Please return every line of the records below that holds the word "north".
***** Entries supplied
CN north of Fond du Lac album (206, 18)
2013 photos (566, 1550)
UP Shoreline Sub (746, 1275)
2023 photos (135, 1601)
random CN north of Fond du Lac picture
**********
***** Entries supplied
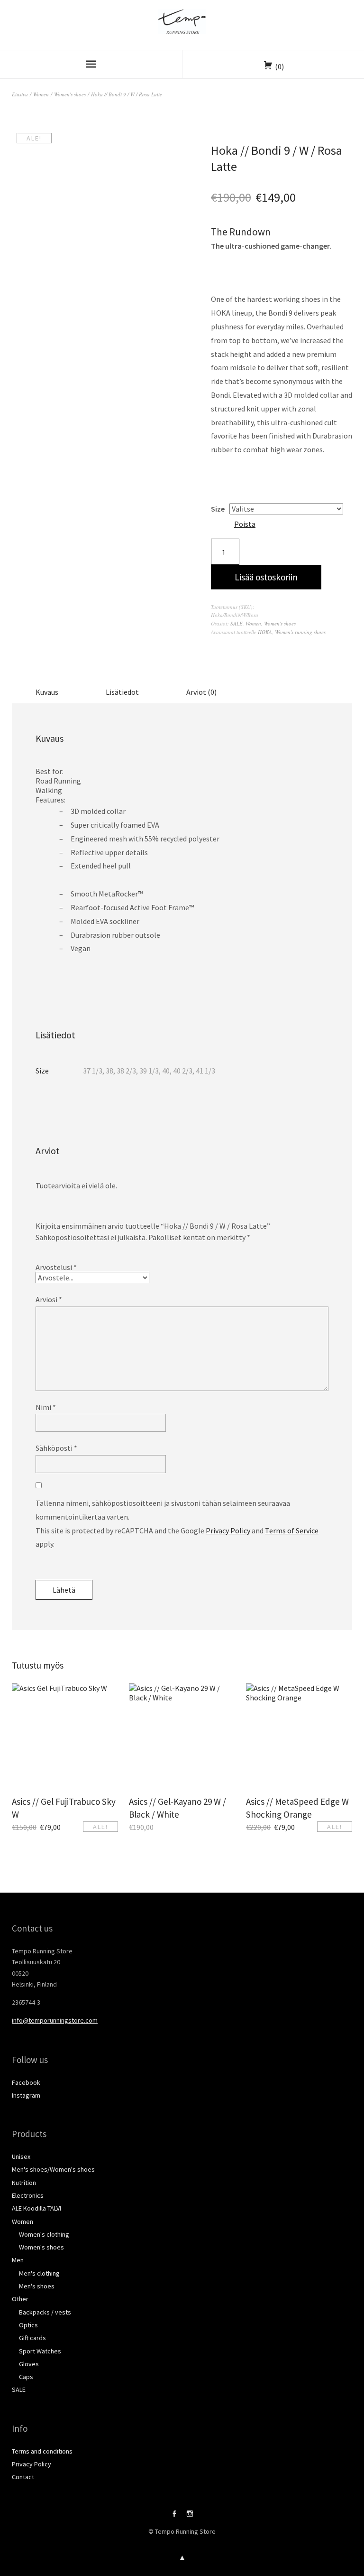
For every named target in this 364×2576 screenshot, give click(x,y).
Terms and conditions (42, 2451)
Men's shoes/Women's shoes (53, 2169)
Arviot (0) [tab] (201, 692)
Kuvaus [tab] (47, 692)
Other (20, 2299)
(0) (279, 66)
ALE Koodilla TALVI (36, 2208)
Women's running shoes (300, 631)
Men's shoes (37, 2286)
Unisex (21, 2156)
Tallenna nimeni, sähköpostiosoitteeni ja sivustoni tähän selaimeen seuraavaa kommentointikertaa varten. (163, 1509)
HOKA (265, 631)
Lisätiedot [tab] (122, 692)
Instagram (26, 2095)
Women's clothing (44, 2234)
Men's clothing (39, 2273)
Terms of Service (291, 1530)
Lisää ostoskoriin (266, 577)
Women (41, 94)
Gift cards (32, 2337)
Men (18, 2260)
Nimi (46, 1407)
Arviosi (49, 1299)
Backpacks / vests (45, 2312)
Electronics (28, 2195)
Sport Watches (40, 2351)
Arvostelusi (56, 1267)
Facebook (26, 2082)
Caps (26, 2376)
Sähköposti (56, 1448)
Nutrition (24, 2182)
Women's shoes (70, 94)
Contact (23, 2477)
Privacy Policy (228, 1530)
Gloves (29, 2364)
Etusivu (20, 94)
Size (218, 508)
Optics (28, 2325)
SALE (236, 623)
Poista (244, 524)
**********
▶ _Answer space_
CN north of Fond du Lac album (206, 18)
random CN north of Fond du Lac picture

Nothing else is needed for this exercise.